The accusations are as tedious as they are false. There is no evidence whatsoever to suggest that people who lack a god belief are less moral than those who have one. Indeed, one could make the argument that the association between the most vile behaviours humankind struggles with – anti-gay hatred, suicide bombing, tribalist racism – and fervent religious expression suggests the exact opposite: that god-belief provides a convenient excuse for those who wish to do evil. Whatever the truth is, theist apologists are perhaps the least qualified to tell the world what atheists do as a consequence of their atheism.

Many of you have undoubtedly seen PZ Myers’ “why I am an atheist” series on Pharyngula. His purpose is to provide a variety of answers to the question “why are you an atheist” that go beyond the simplistic tautology of “because I lack a god belief”. In a similar vein, I thought I would share some of the specific ways that acknowledging my atheism has changed my life:

Because I am an atheist, I am more open to new experiences

Being an atheist has made me far more impatient for getting the most out of life. I realize that I am lucky enough to get to experience a slice of self-aware existence. Whenever I am confronted with an opportunity to try something new and challenging, I can’t help but return to the fact that this is the only chance I’ll get. When I am looking back on my one and only life, will I be regaling my friends with all the tales of the times I took the road more traveled? I doubt it. The reality of my finite window in which to experience things makes me much more willing to do things that I might not otherwise have been ‘up’ for.
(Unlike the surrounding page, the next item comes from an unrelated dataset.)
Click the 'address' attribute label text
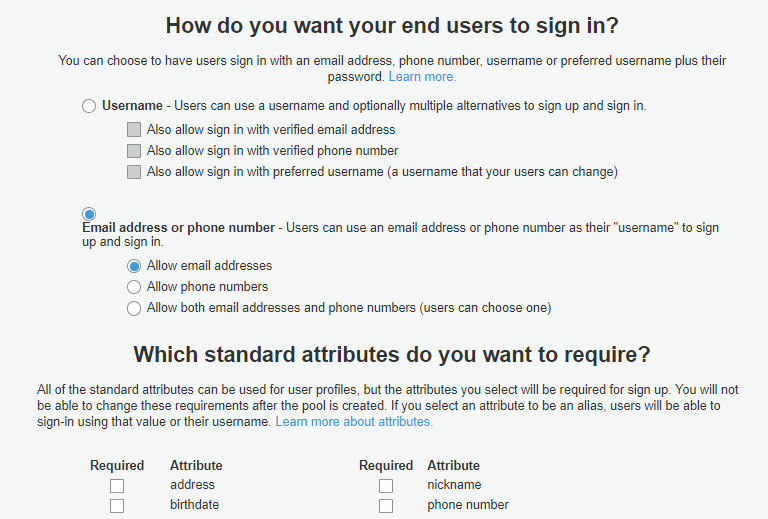768x519 pixels. tap(192, 485)
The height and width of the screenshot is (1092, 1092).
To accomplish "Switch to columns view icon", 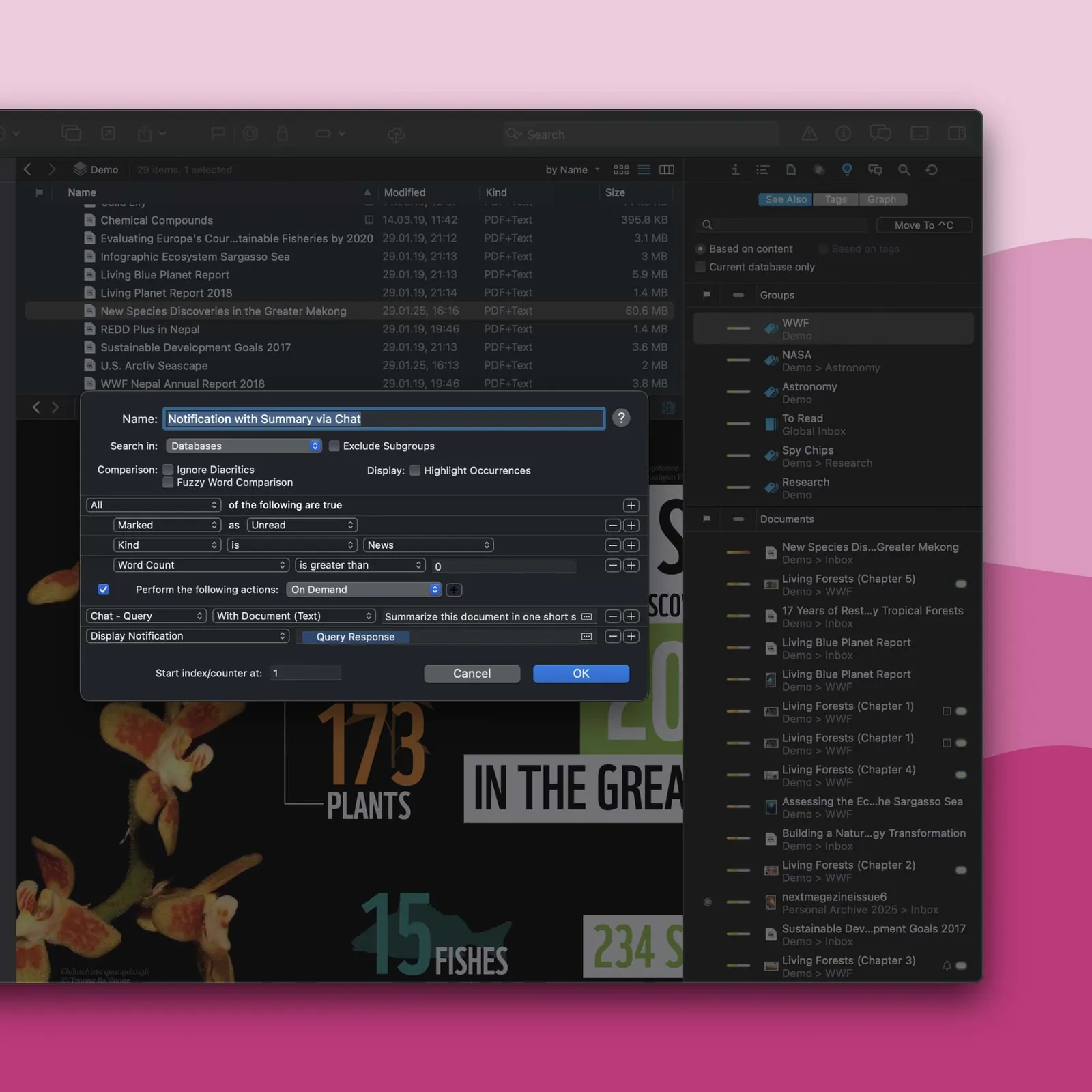I will (x=667, y=169).
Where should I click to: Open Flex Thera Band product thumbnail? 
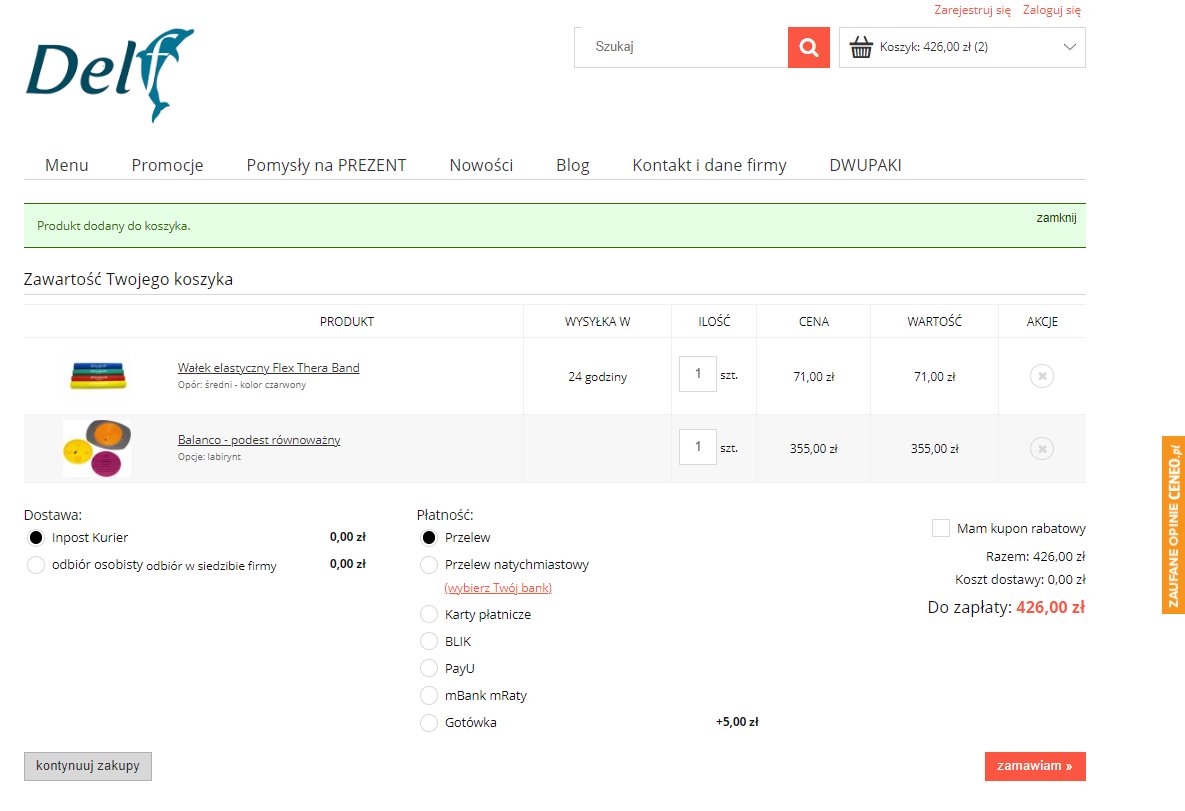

Because I am an atheist, I am on the organ donor list

Far more pragmatic and less self-reflectively thanatophobic than the first one, I realize that my body is a meat machine that has a lot of parts that can be inordinately useful to others when I’m dead. I hold no reverent sentiment toward my meat – when I die, that’s the end of me caring what happens to my body. Bury me, burn me, freeze me, shoot me into space, carve me up and use me as a bizarre sideshow in a Hallowe’en display – I won’t be around to have an opinion. However, I am cognizant of the fact that there are a lot of people who are literally dying to have a fresh shot at my slightly-used organs. If my atheism-fueled joi de vivre leads me to a premature death in a freak motorcycle-jousting-with-a-tiger accident, let those salvageable bits of me go to some use!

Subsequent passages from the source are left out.